Você coloca uma câmera numa ilhota artificial no interior de Goiás e, quatro anos depois, ela registra o mesmo macho de onça-pintada que foi visto no continente em 2020. Como ele chegou lá? Nadando. E não foi qualquer braçada: pesquisadores calcularam um trajeto mínimo de 1,27 km e um máximo de 2,48 km de nado contínuo, o maior já documentado para a espécie.
O cenário é o reservatório da Usina Hidrelétrica de Serra da Mesa, no estado de Goiás, no bioma Cerrado. A onça apareceu primeiro no continente (2020) e, em agosto de 2024, foi fotografada de novo numa ilhota do lago, com a identificação confirmada pelo padrão único de pintas, a “digital” das onças.
Para comparação, o recorde verificado anterior ficava por volta de 200 metros. Essa onça multiplicou o número por mais de dez…
A pergunta de um milhão: o que empurra um felino de topo a cruzar um lago gigante? Segundo Leandro Silveira, do Jaguar Conservation Fund, a hipótese mais provável é exploração de território, busca por fêmeas ou novas áreas, e não falta de comida. Ele cita que a disponibilidade de presas parece bem distribuída na região.
Outro especialista ouvido, Fernando Tortato, da Panthera, lembra que longas travessias podem ser mais comuns do que imaginamos, especialmente na bacia Amazônica, onde rios somam quilômetros de largura. Para onças, água muitas vezes não é barreira; é via.

···

Tarefa A:
Responda às perguntas sobre o texto da onça-pintada:
(i) Em que reservatório a onça foi registrada?
(ii) Qual era o recorde verificado anterior de nado para a espécie?
(iii) Para Leandro Silveira, qual é a hipótese mais provável para a travessia?
Tarefa B:
Indique se cada afirmação está de acordo com o texto da onça-pintada e cite as palavras do texto que decidem:
(i) A identificação da onça foi confirmada pelo padrão de pintas.
(ii) Leandro Silveira atribui a travessia à falta de comida.
(iii) Em 2020, a onça foi vista pela primeira vez na ilhota.
Tarefa C: Continue o texto sobre a onça-pintada que atravessou o lago a nado a partir da última frase.
Não é preciso consultar os itens.

Entradas de dados salvas
···

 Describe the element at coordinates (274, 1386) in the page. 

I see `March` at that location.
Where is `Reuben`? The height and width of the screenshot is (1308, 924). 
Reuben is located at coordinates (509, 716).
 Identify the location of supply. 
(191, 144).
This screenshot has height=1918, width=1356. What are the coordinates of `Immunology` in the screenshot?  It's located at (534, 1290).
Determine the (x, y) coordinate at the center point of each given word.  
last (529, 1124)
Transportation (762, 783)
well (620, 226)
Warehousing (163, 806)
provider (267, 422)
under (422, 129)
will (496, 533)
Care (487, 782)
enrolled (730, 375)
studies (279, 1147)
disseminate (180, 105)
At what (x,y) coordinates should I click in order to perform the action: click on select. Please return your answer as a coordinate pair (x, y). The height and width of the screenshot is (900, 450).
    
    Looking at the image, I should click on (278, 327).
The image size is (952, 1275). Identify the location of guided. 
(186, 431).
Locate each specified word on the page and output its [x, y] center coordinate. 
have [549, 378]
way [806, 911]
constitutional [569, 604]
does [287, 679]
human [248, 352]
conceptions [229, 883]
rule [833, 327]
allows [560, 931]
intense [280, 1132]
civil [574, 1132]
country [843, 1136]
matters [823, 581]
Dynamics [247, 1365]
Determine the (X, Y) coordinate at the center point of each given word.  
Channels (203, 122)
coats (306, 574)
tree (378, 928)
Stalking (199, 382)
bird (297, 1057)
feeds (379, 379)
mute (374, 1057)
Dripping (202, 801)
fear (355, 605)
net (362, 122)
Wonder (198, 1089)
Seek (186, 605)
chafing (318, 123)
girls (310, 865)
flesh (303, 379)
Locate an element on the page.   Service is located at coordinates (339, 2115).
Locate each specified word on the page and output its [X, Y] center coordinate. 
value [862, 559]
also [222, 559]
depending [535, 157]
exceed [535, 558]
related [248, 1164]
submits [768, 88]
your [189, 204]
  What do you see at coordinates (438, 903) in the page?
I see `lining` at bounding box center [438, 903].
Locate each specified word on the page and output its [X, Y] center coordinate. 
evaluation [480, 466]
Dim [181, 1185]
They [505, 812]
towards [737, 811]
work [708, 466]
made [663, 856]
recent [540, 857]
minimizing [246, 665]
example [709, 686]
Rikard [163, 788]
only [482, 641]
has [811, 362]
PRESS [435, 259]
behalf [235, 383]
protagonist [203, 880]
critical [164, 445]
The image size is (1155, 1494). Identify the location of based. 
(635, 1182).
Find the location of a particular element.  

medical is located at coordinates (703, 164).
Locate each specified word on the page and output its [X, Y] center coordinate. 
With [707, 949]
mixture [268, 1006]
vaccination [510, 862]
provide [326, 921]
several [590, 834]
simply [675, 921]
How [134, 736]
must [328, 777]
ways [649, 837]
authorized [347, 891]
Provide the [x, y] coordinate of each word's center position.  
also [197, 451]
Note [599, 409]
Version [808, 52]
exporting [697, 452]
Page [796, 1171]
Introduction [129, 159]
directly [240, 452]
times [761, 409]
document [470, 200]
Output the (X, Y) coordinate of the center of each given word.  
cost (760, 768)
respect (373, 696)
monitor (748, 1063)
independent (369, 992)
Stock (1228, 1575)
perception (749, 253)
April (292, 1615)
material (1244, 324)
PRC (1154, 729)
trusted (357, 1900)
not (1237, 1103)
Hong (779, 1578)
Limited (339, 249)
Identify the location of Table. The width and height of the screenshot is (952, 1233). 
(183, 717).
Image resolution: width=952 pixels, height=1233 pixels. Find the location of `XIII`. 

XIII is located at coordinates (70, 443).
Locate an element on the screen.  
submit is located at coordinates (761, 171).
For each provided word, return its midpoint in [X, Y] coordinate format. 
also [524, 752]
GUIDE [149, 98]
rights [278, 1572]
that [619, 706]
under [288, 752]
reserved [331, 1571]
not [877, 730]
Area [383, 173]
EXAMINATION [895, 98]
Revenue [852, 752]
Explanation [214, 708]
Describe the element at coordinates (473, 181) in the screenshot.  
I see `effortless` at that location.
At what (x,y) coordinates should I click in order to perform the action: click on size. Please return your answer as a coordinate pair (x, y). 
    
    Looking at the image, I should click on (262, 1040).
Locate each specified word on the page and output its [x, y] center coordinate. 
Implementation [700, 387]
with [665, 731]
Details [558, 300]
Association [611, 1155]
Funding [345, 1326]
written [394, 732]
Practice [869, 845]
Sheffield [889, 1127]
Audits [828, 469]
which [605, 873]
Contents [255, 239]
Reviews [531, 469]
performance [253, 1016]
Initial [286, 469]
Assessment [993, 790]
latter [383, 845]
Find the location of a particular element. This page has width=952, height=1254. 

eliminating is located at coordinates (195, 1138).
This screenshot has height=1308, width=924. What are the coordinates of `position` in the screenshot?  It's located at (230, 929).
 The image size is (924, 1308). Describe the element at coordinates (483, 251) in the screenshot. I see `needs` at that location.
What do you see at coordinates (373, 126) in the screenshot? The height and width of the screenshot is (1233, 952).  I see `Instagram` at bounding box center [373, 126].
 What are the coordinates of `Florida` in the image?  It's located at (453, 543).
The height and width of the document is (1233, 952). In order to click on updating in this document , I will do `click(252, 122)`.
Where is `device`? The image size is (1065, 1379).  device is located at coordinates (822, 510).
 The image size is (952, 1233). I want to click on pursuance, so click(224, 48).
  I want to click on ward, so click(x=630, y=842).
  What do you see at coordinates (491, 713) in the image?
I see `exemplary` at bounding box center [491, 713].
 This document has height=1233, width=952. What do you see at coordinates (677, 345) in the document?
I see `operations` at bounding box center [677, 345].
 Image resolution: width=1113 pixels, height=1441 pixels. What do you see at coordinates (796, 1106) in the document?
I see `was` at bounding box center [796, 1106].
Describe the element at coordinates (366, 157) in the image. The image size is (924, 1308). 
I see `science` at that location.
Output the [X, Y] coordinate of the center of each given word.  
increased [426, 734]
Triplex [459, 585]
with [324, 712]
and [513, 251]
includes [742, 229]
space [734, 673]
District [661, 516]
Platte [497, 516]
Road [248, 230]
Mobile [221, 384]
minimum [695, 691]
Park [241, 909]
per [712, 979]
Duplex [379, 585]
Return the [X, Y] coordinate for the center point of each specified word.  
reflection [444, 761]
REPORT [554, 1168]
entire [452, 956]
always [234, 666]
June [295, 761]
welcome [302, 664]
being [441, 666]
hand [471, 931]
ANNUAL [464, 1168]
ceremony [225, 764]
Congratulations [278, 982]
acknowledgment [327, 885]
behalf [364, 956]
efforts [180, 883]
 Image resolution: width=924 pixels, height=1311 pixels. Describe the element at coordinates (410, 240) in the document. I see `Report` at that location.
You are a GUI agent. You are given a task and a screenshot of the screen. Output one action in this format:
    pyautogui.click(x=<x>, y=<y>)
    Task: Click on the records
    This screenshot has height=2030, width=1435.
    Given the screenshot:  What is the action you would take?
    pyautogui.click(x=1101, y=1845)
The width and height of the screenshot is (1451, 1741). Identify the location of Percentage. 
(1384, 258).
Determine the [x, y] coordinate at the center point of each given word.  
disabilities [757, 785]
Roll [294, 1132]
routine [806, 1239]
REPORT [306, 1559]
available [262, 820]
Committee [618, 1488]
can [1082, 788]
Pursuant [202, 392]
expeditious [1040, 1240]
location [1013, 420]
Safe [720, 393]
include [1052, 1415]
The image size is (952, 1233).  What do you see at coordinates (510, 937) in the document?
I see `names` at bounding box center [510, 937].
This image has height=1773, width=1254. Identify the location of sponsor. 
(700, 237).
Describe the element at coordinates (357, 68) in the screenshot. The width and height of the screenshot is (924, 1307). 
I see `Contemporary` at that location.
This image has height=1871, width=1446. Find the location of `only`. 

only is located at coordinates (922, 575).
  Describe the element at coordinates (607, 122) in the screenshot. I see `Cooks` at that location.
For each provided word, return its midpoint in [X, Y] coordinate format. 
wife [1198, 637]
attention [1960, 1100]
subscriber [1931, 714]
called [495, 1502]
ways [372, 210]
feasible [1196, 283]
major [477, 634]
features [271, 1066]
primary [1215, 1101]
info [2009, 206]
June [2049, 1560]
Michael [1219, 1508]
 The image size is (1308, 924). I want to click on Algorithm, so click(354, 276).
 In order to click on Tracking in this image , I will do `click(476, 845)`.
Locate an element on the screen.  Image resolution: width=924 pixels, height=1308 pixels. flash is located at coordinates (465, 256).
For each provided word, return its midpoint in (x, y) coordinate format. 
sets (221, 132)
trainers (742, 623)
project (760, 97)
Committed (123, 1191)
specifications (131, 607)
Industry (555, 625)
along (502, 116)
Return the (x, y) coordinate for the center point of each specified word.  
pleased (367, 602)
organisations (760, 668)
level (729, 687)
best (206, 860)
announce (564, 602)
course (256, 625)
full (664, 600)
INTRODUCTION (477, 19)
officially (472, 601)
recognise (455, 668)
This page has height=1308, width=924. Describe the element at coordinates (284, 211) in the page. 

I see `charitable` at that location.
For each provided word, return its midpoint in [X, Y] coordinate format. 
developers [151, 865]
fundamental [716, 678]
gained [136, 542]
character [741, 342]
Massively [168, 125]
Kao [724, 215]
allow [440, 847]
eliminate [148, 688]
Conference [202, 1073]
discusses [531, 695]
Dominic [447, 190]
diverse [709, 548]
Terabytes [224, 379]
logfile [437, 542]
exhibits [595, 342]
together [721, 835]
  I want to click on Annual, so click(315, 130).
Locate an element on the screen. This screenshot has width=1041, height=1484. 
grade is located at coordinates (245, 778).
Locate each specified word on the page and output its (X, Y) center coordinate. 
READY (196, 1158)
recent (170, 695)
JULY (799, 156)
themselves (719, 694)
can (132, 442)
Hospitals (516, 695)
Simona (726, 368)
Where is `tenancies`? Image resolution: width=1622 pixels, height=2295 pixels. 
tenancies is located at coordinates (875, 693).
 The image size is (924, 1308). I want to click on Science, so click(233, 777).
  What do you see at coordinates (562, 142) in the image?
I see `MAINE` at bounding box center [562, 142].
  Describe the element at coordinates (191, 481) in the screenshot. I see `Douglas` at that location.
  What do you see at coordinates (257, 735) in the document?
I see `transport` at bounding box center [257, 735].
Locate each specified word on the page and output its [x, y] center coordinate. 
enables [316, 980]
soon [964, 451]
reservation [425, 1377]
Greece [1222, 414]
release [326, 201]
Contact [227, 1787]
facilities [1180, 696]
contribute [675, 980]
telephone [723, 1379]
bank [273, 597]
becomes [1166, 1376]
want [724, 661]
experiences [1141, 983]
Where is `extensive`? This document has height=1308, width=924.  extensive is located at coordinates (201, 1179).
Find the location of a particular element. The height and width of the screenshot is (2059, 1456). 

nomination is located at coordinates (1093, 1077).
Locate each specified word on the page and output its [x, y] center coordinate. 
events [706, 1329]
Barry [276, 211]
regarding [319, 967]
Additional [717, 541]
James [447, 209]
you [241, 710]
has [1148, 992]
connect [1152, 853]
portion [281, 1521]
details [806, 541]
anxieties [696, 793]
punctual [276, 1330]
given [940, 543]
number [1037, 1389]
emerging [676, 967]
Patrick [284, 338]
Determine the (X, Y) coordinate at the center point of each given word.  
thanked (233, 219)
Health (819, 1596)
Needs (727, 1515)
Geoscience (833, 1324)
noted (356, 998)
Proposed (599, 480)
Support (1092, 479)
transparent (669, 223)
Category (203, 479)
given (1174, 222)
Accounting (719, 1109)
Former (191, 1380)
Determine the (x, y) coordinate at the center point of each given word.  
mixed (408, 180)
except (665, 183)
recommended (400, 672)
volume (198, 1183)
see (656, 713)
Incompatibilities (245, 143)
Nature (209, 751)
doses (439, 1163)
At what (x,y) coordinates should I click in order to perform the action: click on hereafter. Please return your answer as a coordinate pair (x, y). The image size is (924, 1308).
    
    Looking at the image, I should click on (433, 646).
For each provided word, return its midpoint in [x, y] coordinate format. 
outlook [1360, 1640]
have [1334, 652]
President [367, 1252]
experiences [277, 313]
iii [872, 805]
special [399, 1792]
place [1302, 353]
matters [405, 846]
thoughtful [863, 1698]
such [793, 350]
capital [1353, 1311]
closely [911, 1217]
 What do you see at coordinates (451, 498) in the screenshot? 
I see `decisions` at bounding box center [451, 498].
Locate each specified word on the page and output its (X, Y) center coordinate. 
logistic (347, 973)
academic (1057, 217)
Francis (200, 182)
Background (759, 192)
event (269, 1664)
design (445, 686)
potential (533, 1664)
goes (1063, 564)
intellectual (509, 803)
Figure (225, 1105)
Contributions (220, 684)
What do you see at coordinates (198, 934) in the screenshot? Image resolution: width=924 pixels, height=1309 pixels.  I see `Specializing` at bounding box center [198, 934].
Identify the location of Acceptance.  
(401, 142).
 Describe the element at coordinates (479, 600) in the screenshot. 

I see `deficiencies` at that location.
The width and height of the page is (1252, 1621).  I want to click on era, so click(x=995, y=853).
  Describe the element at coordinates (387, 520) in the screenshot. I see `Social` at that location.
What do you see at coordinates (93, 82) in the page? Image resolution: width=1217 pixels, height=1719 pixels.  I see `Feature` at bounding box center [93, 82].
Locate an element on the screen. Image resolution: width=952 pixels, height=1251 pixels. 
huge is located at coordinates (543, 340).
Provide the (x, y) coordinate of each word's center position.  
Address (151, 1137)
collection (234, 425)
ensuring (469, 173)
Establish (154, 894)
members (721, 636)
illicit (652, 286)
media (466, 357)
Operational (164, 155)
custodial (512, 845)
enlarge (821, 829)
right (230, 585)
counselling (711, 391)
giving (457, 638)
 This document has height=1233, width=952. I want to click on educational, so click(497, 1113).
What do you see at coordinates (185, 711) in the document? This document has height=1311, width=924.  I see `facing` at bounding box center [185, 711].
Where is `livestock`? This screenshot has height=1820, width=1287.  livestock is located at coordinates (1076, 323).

···

Resposta A:
(i) No reservatório da Usina Hidrelétrica de Serra da Mesa, em Goiás.
(ii) Cerca de 200 metros.
(iii) Exploração de território, busca por fêmeas ou novas áreas.

Resposta B:
(i) Sim: "com a identificação confirmada pelo padrão único de pintas".
(ii) Não: "e não falta de comida".
(iii) Não: "A onça apareceu primeiro no continente (2020)".

Resposta C:
O estudo que descreve o caso saiu como preprint no bioRxiv e propõe um debate: grandes reservatórios de hidrelétricas são “muros” ou paisagens permeáveis para onças? A travessia quilométrica sugere que, pelo menos em certos contextos, esses lagos podem conectar áreas, embora também criem riscos e custos energéticos.
As equipes usaram armadilhas fotográficas e compararam o padrão das rosetas (as pintas) do animal visto no continente em 2020 com o registrado na ilha em 2024. Essa técnica é padrão para identificar indivíduos de grandes felinos sem contato direto.
Onças já são conhecidas por sua aptidão na água: mergulham para capturar jacarés, peixes e tartarugas. A novidade aqui é a escala da travessia, que bagunça a nossa intuição sobre “barreiras” no mapa. Em outras palavras: o que para nós é um lago sem fim, para a onça pode ser só um caminho mais demorado até a próxima margem.